In the meantime, though, even if the criminals are sucking up all the air in the room, I’m happy enough with all the murdering and scheming and thematic monologuing and crises of conscience they are going through.  I could probably be well satisfied with a version of the season that was just the gang war and nothing else.  Even the characters that haven’t entirely worked for me are at least occupying their most interesting positions yet.  Odis still comes off as a pile of tics than a real person, even after getting the backstory to “explain” those tics, but his untenable position between the two mobs and his badge seems like it has to resolve itself in some interesting developments.  And if Gaetano was never really a believable character in his own right, that same lack of development works in a weird way to make his current function, as a bull being loosed back into the china shop, more exciting.  There’s not much telling what he might do, since he is not an actual person held back by any real human concerns.


He is set free by Loy, who seems a bit confused himself as to whether he is doing so out of an aspirational attempt to prove he and his race to be capable of a less barbaric form of warfare than his enemies are expecting, or a cold-blooded calculus that it is more likely to hurt his enemies than him in the immediate term.  And while the Cannons could certainly come to rue letting the beast off the chain, is the very last thing Josto wants to happen.  There has to be some chapter of The Art Of War that dictates that doing the opposite of what your opponent wants you to do can’t be that far off from the correct thing.

But as for what comes next, it appears to follow the grand Fargo tradition of some figure of pure violent malevolence stalking the “protagonists” (see: prior thoughts on the Coen's use of Nemesis figures), except in triplicate.  Gaetano is free to come after his brother, while Calamita, having come up empty huffing and puffing at Mrs. Cannon’s door, is on the trail of Rabbi and Satchel, and yet to learn that he has been cut loose from the protection of the Family.  And Oraetta may or may not have realized that Ethelrida is the one who wrote the letter snitching on her, but she will be after her soon enough. Things are going to get a lot bloodier before they get better.

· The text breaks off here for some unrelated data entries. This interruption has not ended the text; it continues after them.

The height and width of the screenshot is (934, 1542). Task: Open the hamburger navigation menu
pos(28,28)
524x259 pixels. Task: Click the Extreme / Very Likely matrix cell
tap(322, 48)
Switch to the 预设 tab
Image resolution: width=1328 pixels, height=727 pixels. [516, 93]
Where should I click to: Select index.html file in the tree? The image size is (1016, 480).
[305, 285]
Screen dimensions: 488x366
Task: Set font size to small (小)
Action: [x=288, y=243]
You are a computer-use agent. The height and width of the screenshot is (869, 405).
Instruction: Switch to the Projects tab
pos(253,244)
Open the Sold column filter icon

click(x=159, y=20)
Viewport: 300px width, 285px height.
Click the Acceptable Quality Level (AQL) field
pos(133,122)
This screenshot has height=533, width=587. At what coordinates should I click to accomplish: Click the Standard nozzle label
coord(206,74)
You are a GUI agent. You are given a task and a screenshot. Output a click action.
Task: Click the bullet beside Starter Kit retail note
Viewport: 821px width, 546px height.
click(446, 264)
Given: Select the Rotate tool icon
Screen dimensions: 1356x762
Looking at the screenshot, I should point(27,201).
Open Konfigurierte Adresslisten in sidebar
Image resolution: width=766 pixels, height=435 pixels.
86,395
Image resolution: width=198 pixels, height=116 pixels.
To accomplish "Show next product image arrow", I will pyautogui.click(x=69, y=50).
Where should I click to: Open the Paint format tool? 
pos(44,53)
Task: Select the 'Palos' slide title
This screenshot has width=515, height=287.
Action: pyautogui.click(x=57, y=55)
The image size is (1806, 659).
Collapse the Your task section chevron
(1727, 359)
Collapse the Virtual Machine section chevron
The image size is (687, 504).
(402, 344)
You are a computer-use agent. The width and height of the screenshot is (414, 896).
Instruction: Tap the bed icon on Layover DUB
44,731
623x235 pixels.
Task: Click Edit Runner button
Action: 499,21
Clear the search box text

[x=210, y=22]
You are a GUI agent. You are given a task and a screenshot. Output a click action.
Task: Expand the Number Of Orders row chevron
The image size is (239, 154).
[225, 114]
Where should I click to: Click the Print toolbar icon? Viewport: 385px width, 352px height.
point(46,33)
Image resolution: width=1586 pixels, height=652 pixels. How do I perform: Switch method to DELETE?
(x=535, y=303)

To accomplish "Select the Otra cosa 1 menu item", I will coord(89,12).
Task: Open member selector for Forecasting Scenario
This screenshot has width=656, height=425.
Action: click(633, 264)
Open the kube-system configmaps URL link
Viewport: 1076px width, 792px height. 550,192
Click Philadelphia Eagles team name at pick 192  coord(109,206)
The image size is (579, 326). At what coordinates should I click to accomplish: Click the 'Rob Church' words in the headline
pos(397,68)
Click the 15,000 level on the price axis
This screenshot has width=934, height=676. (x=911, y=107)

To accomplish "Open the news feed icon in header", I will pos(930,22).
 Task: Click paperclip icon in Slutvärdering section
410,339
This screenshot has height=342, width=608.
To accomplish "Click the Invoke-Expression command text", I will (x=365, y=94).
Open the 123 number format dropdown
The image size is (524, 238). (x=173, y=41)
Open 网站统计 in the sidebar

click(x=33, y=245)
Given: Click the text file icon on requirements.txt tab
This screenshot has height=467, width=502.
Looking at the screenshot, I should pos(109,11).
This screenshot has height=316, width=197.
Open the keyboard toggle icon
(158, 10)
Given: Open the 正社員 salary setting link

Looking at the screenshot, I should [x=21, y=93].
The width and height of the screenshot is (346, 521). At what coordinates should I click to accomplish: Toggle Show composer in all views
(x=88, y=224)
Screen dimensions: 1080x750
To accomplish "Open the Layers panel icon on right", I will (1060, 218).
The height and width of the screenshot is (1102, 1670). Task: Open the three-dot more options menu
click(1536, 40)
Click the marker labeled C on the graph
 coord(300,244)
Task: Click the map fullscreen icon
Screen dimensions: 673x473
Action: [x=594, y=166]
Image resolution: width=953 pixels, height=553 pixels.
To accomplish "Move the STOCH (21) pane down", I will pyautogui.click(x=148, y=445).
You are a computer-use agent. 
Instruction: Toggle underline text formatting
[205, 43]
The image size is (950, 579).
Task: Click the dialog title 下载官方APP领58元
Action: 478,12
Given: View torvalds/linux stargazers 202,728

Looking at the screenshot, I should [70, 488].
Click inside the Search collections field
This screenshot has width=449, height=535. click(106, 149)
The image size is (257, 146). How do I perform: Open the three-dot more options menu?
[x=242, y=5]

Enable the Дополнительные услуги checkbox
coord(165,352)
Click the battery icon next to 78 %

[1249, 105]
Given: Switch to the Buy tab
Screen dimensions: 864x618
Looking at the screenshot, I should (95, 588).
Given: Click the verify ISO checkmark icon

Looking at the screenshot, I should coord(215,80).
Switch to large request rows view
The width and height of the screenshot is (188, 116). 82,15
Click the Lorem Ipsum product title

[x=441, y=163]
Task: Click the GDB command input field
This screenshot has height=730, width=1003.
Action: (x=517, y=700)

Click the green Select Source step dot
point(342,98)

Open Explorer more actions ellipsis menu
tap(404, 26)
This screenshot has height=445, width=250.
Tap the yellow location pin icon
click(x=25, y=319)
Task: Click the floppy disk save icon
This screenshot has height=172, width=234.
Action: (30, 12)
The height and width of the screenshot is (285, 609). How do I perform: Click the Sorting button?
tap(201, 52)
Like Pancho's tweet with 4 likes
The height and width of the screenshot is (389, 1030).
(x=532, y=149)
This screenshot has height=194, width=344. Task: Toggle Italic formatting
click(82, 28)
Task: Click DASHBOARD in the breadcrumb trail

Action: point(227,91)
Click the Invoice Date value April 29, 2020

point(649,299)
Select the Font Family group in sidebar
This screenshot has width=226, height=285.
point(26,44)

COEN BINGO AND OTHER RANDOM SHIT



  • Oraetta taking a moment to work out her best fake scream is a great beat.
  • The set and costume design are, overall, fantastic.  But when Loy pulls over to look at the Diner’s Club billboard, it felt rather apparent that this scene set in Kansas City in the winter 1950 was being shot in Chicago in the spring of 2019. 
  • It actually feels like the whole credit card angle could have been an after-market addition to the storyline that was added in when the shooting reconvened to finish up the end of the season post-COVID shutdown.
  • Loy waiting outside the bathroom door to kill Zero and disappearing is evoking the most confounding moment in No Country For Old Men.  Damn, that's a great movie.